### What you should do:
Which lines run from the line with "Click the word" through the line with "1034x536 pixels." in the entries below? Print them exactly, both ends included, and nothing more.

### Exercise input:
BEGIN

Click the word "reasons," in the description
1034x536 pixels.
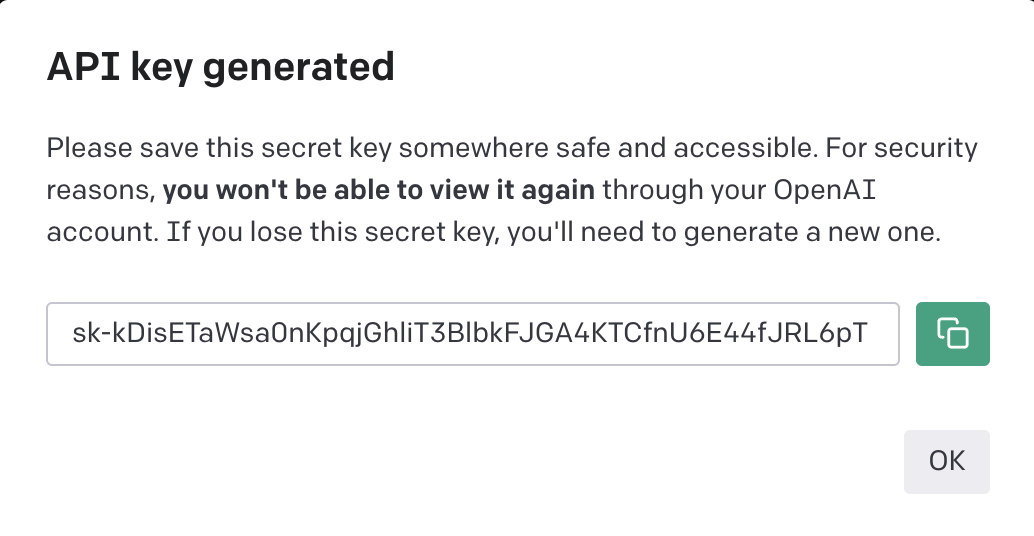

END
BEGIN

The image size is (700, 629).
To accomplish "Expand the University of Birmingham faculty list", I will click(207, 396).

END
BEGIN

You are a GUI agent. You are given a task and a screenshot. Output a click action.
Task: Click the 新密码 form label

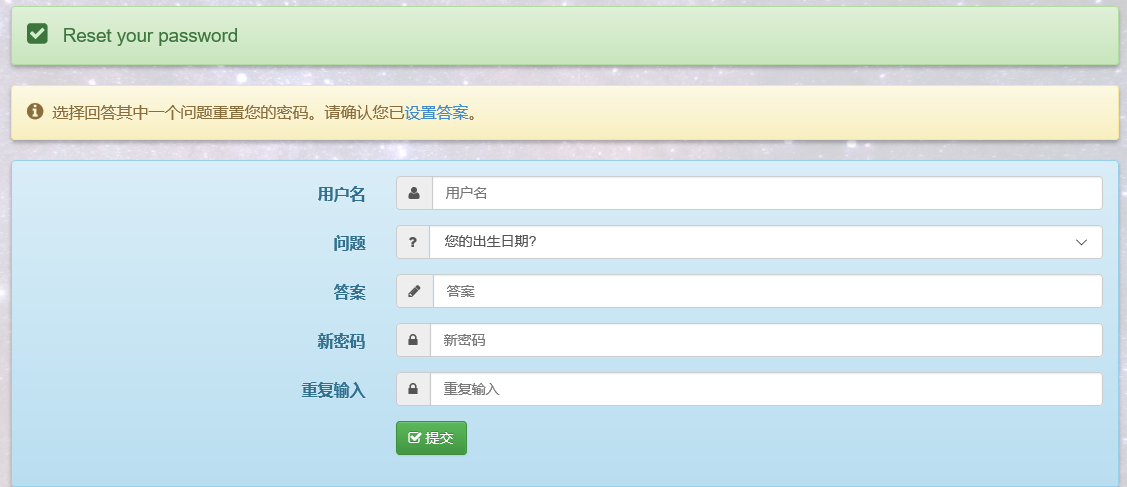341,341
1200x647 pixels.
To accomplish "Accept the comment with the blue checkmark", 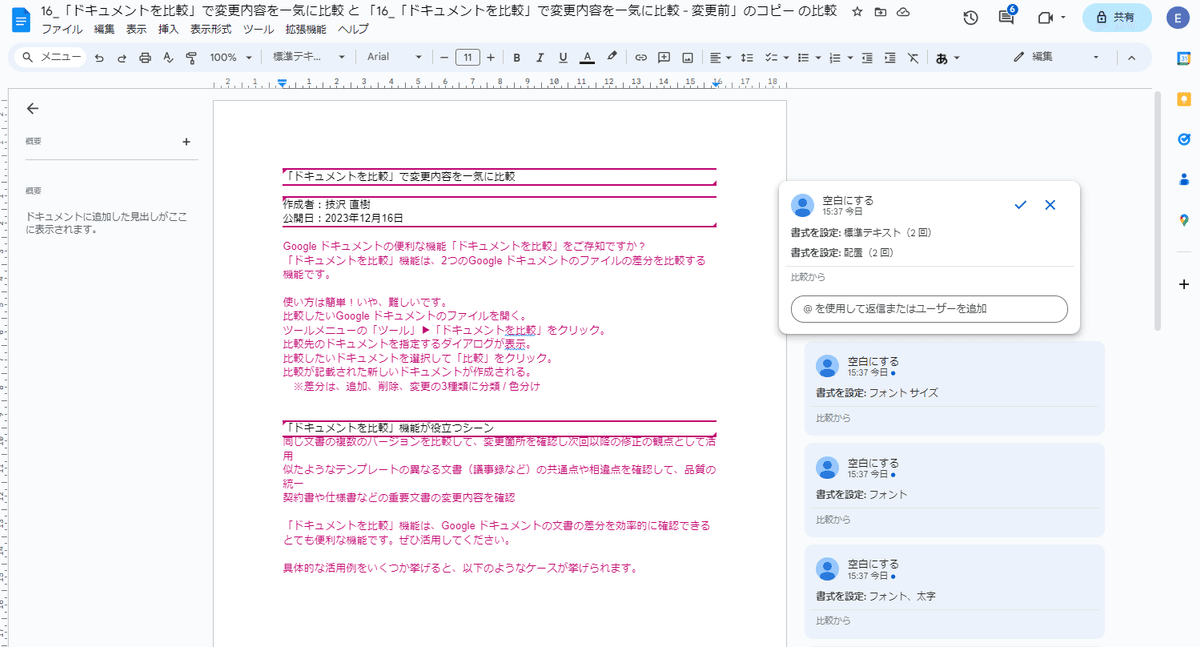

END

### Problem solution:
Click the word "reasons," in the description
1034x536 pixels.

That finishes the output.